— BEGIN Stored rows —
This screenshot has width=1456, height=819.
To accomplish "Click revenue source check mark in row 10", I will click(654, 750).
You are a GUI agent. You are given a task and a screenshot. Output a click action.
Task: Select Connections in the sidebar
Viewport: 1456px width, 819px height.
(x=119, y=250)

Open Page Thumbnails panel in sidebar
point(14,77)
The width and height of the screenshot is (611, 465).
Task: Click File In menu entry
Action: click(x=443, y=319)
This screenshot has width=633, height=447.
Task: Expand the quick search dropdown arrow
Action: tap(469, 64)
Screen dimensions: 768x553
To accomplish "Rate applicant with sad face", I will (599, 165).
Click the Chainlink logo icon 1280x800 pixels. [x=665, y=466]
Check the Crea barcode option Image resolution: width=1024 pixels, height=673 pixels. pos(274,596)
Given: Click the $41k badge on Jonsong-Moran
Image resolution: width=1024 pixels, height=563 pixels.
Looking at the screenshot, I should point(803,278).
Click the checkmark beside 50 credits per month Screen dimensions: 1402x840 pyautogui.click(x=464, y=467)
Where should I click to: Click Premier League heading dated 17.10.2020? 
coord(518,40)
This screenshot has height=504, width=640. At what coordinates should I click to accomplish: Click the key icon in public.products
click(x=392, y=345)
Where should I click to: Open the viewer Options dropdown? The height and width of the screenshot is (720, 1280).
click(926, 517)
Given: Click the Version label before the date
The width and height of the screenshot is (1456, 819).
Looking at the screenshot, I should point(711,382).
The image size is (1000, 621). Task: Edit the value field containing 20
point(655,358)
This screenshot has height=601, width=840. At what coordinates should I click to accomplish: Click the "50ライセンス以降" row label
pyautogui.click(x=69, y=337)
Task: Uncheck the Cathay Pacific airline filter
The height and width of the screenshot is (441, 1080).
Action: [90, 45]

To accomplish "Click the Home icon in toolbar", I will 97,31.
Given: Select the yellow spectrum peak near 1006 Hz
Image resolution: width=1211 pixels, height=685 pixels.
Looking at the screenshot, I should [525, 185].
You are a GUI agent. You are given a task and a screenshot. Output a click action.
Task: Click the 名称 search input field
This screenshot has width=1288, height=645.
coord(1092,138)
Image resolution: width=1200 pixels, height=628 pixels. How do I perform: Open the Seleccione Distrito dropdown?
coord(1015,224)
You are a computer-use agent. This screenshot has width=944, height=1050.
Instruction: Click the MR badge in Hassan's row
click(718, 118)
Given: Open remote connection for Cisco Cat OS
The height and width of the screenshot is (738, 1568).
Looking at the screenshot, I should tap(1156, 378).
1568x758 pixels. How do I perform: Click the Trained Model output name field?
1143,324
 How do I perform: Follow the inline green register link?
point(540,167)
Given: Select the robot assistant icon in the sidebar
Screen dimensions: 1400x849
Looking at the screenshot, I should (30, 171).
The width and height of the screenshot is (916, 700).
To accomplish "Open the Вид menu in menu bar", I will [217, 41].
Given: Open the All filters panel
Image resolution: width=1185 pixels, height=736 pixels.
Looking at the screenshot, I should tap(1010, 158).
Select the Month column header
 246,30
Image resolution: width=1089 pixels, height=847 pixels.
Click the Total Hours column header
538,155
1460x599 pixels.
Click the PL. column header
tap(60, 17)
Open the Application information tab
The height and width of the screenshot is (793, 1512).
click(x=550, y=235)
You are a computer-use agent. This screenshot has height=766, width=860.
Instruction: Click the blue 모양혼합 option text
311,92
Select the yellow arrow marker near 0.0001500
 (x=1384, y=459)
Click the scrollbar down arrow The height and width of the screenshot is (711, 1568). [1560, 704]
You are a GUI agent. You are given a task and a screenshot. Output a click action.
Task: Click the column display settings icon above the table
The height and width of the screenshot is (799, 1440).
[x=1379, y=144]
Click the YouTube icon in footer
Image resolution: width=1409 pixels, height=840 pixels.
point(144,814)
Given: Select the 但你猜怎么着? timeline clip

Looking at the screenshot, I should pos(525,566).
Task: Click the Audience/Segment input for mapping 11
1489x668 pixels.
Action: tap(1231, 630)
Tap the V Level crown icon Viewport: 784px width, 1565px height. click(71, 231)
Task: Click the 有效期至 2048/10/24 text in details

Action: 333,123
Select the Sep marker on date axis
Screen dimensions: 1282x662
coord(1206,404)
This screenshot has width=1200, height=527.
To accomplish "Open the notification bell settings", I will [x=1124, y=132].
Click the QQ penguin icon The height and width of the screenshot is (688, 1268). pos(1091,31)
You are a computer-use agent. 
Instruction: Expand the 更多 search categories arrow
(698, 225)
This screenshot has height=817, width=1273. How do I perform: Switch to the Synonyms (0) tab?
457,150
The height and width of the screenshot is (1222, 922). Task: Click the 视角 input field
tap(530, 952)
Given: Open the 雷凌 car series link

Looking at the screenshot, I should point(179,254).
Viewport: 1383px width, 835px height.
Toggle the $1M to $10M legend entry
— END Stored rows —
The request: Copy out the rows from the line with "Task: Uncheck the" up to and including the line with "Click the scrollbar", word for word.

Problem solution:
Task: Uncheck the Cathay Pacific airline filter
The height and width of the screenshot is (441, 1080).
Action: [90, 45]

To accomplish "Click the Home icon in toolbar", I will 97,31.
Given: Select the yellow spectrum peak near 1006 Hz
Image resolution: width=1211 pixels, height=685 pixels.
Looking at the screenshot, I should [525, 185].
You are a GUI agent. You are given a task and a screenshot. Output a click action.
Task: Click the 名称 search input field
This screenshot has width=1288, height=645.
coord(1092,138)
Image resolution: width=1200 pixels, height=628 pixels. How do I perform: Open the Seleccione Distrito dropdown?
coord(1015,224)
You are a computer-use agent. This screenshot has width=944, height=1050.
Instruction: Click the MR badge in Hassan's row
click(718, 118)
Given: Open remote connection for Cisco Cat OS
The height and width of the screenshot is (738, 1568).
Looking at the screenshot, I should tap(1156, 378).
1568x758 pixels. How do I perform: Click the Trained Model output name field?
1143,324
 How do I perform: Follow the inline green register link?
point(540,167)
Given: Select the robot assistant icon in the sidebar
Screen dimensions: 1400x849
Looking at the screenshot, I should (30, 171).
The width and height of the screenshot is (916, 700).
To accomplish "Open the Вид menu in menu bar", I will [217, 41].
Given: Open the All filters panel
Image resolution: width=1185 pixels, height=736 pixels.
Looking at the screenshot, I should tap(1010, 158).
Select the Month column header
 246,30
Image resolution: width=1089 pixels, height=847 pixels.
Click the Total Hours column header
538,155
1460x599 pixels.
Click the PL. column header
tap(60, 17)
Open the Application information tab
The height and width of the screenshot is (793, 1512).
click(x=550, y=235)
You are a computer-use agent. This screenshot has height=766, width=860.
Instruction: Click the blue 모양혼합 option text
311,92
Select the yellow arrow marker near 0.0001500
 (x=1384, y=459)
Click the scrollbar down arrow The height and width of the screenshot is (711, 1568). [1560, 704]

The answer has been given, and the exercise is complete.